Todas las noches, este sirio se pone un fez rojo (gorro de la época otomana) y se transforma en «hakawati», el tradicional narrador de cuentos árabes en la cafetería Nawfara del casco antiguo de la capital de este país devastado desde hace seis años por una guerra.
«El oficio está en vías de extinción. Soy el único hakawati del casco viejo. Si paro, aquí dejará de haber narradores», lamenta Abu Sami (su nombre artístico).
Encaramado a una silla de madera esculpida, este hombre de 58 años está sentado frente a un grupo de jóvenes que beben té o fuman narguilé (pipa popular en Oriente).
«Hemos vivido un periodo (de guerra) en el que no podíamos salir mucho, pero el propietario de la cafetería insistió en que los hakawatis sigan contando historias, aunque en realidad éramos sólo dos, él y yo», afirma.
«Hoy, como puede constatar, la situación ha mejorado considerablemente y decenas de personas me esperan cada noche», afirma con orgullo Abu Sami.

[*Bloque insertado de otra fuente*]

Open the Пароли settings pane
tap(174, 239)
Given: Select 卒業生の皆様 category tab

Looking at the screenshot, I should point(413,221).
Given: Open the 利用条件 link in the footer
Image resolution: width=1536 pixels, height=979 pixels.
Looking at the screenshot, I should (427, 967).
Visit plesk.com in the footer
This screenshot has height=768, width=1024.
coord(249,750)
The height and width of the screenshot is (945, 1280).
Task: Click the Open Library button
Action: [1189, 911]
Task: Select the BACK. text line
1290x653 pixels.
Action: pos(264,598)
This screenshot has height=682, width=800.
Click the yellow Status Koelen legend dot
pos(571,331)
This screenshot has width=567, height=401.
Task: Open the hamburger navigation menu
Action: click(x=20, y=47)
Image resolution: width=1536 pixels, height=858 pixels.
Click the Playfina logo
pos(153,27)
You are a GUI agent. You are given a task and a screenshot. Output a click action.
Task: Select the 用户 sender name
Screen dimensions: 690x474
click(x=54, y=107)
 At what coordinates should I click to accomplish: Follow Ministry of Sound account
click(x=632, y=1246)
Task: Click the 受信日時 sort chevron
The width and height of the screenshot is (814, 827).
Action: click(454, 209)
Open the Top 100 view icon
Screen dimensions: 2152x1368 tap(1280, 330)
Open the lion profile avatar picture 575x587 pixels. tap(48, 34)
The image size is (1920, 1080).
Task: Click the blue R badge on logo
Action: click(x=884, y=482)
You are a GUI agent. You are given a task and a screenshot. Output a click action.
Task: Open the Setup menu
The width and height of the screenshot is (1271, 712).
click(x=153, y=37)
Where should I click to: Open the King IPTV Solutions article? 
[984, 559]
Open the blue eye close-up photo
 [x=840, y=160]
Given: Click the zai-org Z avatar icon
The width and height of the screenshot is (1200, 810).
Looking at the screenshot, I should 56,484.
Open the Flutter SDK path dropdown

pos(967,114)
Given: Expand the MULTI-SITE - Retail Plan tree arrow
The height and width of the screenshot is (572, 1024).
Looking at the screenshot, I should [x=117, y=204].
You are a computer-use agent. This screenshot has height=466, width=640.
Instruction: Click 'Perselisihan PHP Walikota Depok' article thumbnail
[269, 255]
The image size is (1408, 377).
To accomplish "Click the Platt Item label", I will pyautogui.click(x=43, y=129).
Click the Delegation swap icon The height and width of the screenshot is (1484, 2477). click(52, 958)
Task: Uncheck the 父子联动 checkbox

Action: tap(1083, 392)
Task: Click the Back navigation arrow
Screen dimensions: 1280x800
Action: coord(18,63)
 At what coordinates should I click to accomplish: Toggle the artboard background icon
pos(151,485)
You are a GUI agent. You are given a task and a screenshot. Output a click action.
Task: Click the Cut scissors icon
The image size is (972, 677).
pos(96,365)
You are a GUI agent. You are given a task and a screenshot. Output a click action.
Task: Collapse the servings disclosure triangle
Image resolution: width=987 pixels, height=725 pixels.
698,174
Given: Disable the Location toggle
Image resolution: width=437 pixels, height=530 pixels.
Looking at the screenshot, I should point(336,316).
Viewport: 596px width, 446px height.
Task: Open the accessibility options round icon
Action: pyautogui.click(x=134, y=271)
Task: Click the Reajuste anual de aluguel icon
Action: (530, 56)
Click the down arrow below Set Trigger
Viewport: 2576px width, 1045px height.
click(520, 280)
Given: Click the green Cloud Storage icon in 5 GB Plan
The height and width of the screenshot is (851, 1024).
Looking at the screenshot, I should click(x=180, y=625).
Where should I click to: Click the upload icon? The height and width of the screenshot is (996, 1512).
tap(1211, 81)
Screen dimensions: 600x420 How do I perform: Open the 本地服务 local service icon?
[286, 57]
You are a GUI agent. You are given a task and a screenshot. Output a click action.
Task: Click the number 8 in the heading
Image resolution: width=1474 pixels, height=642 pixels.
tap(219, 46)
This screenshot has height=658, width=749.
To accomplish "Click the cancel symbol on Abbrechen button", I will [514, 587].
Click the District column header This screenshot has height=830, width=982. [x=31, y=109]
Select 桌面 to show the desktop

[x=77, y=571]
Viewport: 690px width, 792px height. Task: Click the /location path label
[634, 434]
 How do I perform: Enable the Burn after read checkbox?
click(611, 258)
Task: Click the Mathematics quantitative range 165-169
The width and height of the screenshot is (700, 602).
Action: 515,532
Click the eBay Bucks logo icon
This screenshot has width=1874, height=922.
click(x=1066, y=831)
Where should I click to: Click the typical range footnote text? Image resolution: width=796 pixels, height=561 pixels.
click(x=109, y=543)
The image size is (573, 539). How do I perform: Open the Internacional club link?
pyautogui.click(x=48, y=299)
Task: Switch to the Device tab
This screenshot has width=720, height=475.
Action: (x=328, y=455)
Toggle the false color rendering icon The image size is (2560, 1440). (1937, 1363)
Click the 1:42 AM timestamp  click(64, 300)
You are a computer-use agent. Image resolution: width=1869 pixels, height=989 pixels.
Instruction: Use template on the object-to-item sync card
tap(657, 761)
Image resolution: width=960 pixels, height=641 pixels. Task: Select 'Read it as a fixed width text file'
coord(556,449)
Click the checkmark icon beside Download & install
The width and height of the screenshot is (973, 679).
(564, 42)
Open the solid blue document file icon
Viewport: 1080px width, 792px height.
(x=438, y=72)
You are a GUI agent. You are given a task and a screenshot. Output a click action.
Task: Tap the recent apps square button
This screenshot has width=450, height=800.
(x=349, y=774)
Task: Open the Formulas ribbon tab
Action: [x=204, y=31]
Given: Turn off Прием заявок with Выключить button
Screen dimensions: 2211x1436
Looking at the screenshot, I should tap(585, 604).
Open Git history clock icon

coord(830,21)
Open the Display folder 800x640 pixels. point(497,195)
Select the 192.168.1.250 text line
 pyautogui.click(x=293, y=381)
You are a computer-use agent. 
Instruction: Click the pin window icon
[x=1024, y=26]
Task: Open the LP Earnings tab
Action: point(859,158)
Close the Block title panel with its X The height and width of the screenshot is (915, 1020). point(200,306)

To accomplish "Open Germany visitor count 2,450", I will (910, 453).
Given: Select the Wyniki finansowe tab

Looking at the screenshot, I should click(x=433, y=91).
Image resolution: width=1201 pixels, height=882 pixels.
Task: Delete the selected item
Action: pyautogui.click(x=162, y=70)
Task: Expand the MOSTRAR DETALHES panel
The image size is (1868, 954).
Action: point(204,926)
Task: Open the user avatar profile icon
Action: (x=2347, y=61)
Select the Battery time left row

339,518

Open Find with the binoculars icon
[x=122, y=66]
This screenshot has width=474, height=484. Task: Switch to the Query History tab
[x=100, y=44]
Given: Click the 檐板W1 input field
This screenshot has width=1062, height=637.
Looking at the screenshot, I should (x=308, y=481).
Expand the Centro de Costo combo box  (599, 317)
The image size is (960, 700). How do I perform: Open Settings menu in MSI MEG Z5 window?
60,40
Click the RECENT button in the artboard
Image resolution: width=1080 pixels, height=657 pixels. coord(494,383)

Estas citas suelen tener lugar una vez por semana pero durante el mes sagrado musulmán del ramadán son diarias. Los espectadores acuden al local por la noche, después de la comida de ruptura del ayuno, y suelen quedarse hasta el alba.
«Espacio para respirar»
Esta noche, los espectadores viajan al siglo XIII, con el relato heroico del sultán Baybars, y luego se dejan transportar por las aventuras del caballero preislámico Antar bin Shadad.
Estos mitos teñidos de bravura y acompañados de conquistas se hicieron populares después del estallido de la guerra en 2011, en detrimento de los relatos románticos y de los poemas tradicionales, según Abu Sami.
Para los habitantes de la capital siria, acostumbrados a las explosiones y a los cohetes disparados desde las zonas rebeldes, la guerra no está lejos, aunque la calma parece haber vuelto desde mayo con la retirada de los insurgentes de algunos barrios.
«Vivimos cada episodio del conflicto, allá donde vayamos. Todos los medios de comunicación hablan de tragedias. Venimos a la cafetería para olvidar, los cuentos del hakawati nos ayudan», afirma Mohamad Dyub, un asiduo.
Este hombre de 49 años siempre se sienta en el mismo sitio, envuelto en el humo del narguilé. A veces pide una historia en concreto. Le permite viajar «al pasado para escapar de la realidad». «El hakawati nos da un espacio para respirar», dice.
– ‘Preservar la tradición’ –
Junto a él, Mohamad Jaafar, de 57 años, cierra los ojos para concentrarse en la voz de Abu Sami. «Desde el comienzo del ramadán, no me pierdo ningún relato del sultán Baybars. Estas historias nos llevan a nuestra historia gloriosa, en comparación con la situación actual».
Las paredes de la cafetería Nawfara están adornadas con mosaicos damascenos del siglo XVII, según su propietario. Los retratos de personajes históricos se codean con la fotografía de un anciano, con túnica blanca y fez rojo: «Abdelhamid al Hawari, el primer hakawati de Damasco nacido en 1885», se lee en árabe.
El oficio es poco atractivo para los jóvenes, interesados en las profesiones bien remuneradas.
Wasim Abdelhay, de 32 años, fue hakawati a tiempo completo pero su situación financiera le obligó a cambiar de empleo y ahora trabaja en una central eléctrica. Con motivo del ramadán, retoma su pasión. Con bombachos negros y cinta blanca alrededor de la cabeza, lee cuentos en un restaurante lujoso de Damasco.
«Antes de la crisis, éramos un grupo grande (de hakawatis) que íbamos a los países del Golfo. Pero a causa de la situación, no podemos viajar más, intentamos preservar la tradición aquí», recalca. «Los que quedan en el país se cuentan con los dedos de una mano».